◆ Supplied information ◆

—————

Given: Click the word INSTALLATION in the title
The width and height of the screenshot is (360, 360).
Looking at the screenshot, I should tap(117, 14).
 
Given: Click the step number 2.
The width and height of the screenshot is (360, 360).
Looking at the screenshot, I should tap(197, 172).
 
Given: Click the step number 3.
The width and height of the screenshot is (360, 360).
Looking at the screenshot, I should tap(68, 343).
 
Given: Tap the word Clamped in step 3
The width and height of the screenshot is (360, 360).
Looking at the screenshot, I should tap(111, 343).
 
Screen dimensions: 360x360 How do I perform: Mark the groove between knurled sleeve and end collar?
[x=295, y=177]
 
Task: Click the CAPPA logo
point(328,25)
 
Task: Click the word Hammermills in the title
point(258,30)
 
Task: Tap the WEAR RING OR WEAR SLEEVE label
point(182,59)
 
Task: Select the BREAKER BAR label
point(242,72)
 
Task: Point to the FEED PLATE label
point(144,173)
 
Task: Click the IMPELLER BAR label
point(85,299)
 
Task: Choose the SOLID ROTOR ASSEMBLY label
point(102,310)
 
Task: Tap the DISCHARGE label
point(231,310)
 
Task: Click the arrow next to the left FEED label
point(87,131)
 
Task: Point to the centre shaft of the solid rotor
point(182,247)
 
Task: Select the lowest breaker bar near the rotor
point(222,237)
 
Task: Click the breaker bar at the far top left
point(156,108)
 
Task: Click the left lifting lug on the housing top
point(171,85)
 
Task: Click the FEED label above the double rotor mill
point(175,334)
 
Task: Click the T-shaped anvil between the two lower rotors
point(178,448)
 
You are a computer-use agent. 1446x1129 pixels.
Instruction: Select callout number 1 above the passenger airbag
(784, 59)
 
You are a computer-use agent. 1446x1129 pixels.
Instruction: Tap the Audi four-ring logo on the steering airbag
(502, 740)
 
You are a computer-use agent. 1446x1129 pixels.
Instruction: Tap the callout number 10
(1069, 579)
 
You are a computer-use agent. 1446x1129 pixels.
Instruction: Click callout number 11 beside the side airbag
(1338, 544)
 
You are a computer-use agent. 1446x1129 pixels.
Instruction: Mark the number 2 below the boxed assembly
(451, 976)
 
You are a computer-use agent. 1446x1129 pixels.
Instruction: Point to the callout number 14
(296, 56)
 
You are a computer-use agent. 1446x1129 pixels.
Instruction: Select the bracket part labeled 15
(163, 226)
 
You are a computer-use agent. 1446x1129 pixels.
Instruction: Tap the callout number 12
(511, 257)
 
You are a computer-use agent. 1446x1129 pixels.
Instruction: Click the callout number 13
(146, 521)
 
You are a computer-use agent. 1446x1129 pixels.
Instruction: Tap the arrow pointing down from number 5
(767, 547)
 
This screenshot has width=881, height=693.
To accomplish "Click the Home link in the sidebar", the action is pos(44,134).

—————

◆ Exercise ◆
Repeat the rows starting with the line containing "Task: Choose the SOLID ROTOR ASSEMBLY label" and ending with the line containing "point(171,85)".

◆ Reply ◆
Task: Choose the SOLID ROTOR ASSEMBLY label
point(102,310)
 
Task: Tap the DISCHARGE label
point(231,310)
 
Task: Click the arrow next to the left FEED label
point(87,131)
 
Task: Point to the centre shaft of the solid rotor
point(182,247)
 
Task: Select the lowest breaker bar near the rotor
point(222,237)
 
Task: Click the breaker bar at the far top left
point(156,108)
 
Task: Click the left lifting lug on the housing top
point(171,85)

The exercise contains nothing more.